V.Kipiani: Did they summon you almost every day?
I.Hel: Each day but the weekend. Here is an important point. This episode in my life had a sequel. You may remember that above I said that Halsky lost his temper. Right. In 1965, they arrested both Horyns, Mykhailo Masiutko, me, Myrosia Zvarychevska, Kosiv, and Osadchy. I refused to testify until December: I as much as confirmed some self-evident facts only being sadder but wiser. I was a detainee and they treated me hostilely and I came back at them; therefore there could be no compromise. But I did not become personal: I was not fighting them, though I retorted somewhat provocatively. As a person under investigation I sat in the corner of the office. Suddenly Halsky burst into the office: at the time my investigator was Major Denisov; he investigated the case of Levko Lukyanenko as well; he was a party organizer at the investigatory department of the KGB. I expressed outrage at continuous violation of the Constitution, and he said, “Ivan, the Soviet Constitution was not written for you, it was written for the blackies.” Such was his cynicism. He was also one of those old-time raiders like Horban. When they were lieutenants, they both were fighting against guerillas. I was sitting in the corner on a stool fastened to the floor, a small table, maybe a quarter of this here table, or a bit larger. All of a sudden Halsky burst into the room and turned to me: “… you mother fucker are still wet behind the ears!” And waving his hands in the face of me, even Denisov was frightened. He lost his self-control: “… you mother fucker are still wet behind the ears! You’ve screwed the career Cheka officer!” He kept swearing dirtily, but I could not guess why.

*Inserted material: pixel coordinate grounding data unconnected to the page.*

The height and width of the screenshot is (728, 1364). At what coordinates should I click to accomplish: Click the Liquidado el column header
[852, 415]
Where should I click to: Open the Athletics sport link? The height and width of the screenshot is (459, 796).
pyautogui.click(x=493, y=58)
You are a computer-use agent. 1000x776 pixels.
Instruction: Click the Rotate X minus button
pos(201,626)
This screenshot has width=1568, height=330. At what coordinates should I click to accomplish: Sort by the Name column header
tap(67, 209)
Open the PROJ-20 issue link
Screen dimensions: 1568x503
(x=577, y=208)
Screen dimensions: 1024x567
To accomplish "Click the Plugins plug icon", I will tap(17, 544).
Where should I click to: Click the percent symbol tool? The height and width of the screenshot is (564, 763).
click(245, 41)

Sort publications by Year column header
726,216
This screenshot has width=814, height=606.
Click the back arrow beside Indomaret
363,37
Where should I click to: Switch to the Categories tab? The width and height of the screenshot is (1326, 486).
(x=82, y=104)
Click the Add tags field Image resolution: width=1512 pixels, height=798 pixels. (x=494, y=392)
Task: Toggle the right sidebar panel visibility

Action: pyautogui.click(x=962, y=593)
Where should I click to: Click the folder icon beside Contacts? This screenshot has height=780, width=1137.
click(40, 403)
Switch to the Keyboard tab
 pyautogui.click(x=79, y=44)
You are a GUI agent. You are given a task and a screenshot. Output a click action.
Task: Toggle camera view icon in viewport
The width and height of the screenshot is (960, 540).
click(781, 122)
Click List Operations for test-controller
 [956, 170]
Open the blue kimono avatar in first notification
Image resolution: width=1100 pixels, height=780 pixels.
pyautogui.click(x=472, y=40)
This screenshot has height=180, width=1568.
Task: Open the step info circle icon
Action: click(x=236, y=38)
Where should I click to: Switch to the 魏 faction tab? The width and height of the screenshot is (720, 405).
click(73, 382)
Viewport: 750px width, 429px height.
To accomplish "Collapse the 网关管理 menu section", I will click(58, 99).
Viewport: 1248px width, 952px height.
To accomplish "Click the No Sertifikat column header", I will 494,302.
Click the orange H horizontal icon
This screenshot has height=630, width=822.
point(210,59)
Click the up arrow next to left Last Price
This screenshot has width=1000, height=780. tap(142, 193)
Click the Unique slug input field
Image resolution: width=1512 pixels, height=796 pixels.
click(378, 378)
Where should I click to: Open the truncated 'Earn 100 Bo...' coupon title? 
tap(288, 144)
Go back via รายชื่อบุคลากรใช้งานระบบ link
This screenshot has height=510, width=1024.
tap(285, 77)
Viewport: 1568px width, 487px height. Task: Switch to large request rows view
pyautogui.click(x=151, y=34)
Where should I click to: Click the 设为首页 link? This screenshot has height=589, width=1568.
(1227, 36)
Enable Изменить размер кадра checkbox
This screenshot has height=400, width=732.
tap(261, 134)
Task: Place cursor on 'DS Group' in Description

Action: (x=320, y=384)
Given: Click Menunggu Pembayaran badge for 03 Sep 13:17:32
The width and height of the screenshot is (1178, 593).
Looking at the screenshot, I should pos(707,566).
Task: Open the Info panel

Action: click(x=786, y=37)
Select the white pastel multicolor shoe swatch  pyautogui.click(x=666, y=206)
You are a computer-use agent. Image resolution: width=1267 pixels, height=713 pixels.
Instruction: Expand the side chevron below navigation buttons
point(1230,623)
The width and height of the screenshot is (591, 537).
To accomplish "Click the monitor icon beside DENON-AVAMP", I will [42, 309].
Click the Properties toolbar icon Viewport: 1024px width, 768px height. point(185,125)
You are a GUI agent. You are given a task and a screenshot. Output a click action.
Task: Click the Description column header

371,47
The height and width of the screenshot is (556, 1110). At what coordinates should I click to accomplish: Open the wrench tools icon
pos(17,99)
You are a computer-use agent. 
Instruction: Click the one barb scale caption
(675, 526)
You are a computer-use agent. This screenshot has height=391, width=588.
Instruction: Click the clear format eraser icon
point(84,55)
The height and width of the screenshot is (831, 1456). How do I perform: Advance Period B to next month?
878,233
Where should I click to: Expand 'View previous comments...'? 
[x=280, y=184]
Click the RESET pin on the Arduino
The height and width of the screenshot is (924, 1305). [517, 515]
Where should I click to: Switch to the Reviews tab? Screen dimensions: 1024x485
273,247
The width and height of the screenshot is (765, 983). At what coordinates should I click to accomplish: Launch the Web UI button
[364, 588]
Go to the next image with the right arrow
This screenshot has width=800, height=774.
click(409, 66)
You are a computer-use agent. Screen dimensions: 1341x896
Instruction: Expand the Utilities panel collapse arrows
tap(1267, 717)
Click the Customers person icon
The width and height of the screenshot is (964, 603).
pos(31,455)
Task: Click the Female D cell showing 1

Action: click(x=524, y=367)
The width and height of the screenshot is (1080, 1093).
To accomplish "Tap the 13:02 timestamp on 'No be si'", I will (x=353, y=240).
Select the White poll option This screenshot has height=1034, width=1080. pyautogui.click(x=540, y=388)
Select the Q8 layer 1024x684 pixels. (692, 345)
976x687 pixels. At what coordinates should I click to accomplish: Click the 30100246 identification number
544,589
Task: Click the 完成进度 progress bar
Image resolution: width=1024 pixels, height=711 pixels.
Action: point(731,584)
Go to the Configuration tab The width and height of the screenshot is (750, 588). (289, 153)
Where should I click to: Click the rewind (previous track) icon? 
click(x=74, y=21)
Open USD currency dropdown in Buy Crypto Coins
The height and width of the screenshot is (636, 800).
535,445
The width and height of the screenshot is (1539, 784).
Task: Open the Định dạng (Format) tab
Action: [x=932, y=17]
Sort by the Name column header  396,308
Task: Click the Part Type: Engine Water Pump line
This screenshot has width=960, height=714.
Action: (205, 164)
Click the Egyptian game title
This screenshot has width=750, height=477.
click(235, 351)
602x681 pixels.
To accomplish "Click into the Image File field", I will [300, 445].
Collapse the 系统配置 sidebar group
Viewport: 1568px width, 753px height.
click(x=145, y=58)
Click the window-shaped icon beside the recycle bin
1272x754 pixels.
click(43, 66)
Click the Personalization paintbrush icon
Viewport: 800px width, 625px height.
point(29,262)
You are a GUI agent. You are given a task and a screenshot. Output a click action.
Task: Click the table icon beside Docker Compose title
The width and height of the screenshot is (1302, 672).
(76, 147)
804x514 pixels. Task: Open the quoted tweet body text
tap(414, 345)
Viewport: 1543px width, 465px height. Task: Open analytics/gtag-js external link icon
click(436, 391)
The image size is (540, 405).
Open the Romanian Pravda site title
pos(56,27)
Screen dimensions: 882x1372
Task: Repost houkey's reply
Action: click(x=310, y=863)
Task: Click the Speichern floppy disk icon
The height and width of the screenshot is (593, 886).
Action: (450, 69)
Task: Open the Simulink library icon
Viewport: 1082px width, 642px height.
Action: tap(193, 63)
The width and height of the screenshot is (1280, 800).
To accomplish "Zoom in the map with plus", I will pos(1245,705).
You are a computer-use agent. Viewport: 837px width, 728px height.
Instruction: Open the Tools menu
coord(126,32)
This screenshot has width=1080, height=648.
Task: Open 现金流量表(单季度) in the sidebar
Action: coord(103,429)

V.Kipiani: Did he mean passing samvydav?
I.Hel: Unfortunately Myrosia Zvarychevska told that she passed the materials and about my tricks, although she knew nothing about the details of the plan. The KGB officer swallowed the bait in this play at giveaway. And having learnt about it, he lost his temper. He always boasted that he was ace at it. And this ace was humiliated. I made myself a buffer and they zeroed in on me. It was a colossal failure of the KGB, because Myrosia passed samvydav to the West. But she knew nothing about the set-up. Her story was analyzed during the investigation. Everything was recorded like we do it now, only it was a stationary recording. After the interrogation they perform the word-by-word analysis collating the taped messages with the examination record. Then they even inserted the details into the official record. If only she kept silence, she might have saved not herself or somebody else, but Halsky in the first place, because it was his huge puncture. Episode by episode they taped her story about the fact of passing samvydav. Everything was recorded, and he realized what this meant: he, an experienced operative, career Cheka officer, got the fast shuffle from an amateur sob!
Mykhailo Osadchy, as he himself told me and depicted in his novel Walleye, was a little bit afraid of them. He was moderate and repented. Osadchy is a Soviet-type pragmatist. In order to intimidate him, Halsky waved his fists in the face of him. In my case there was nothing of the sort; there was the only one episode when even Denisov exploded: “What is the matter, Klim Yevgenyevich? Calm down, Klim Yevgenyevich!” But that one went on swearing and waving his fists in my face. I remembered that episode for keeps: no doubt, these pros were not born yesterday, but all the same you can think your moves over and easily outmaneuver them. They may be hooked.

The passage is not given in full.